▶ _Exercise description_
How many lines in the records below contain the string "screenshot"? Case matters, and the reply should be the number alone.

▶ _Extracted information_
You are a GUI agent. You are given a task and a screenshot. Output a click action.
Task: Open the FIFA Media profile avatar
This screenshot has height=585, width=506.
---
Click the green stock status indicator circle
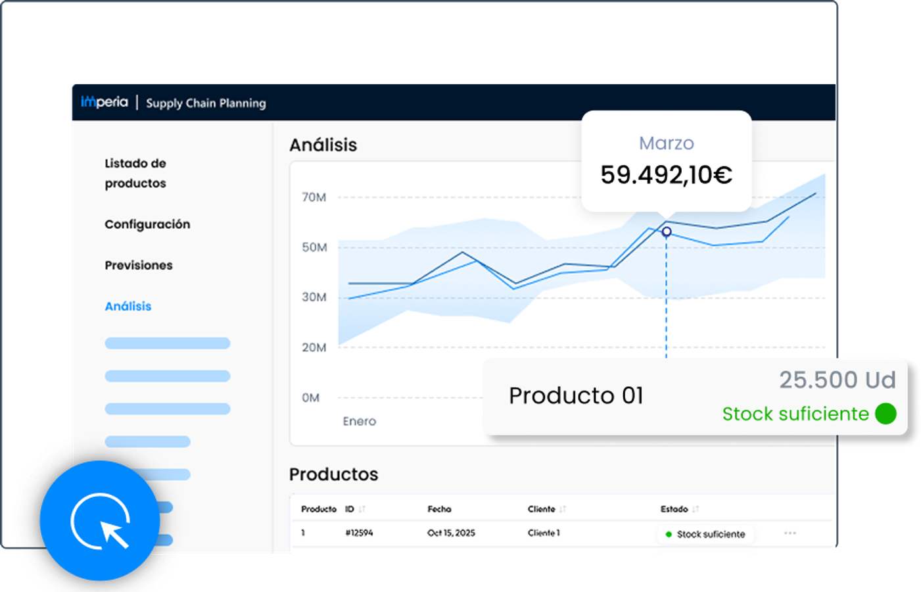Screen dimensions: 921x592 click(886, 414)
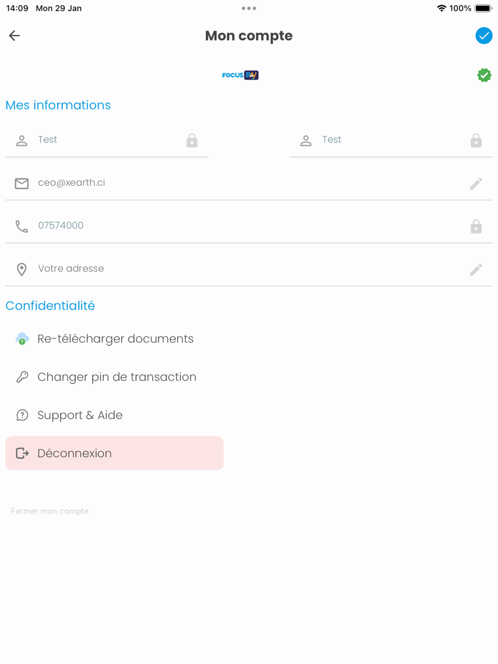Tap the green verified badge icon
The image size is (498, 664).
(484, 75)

▶ _Problem solution_
2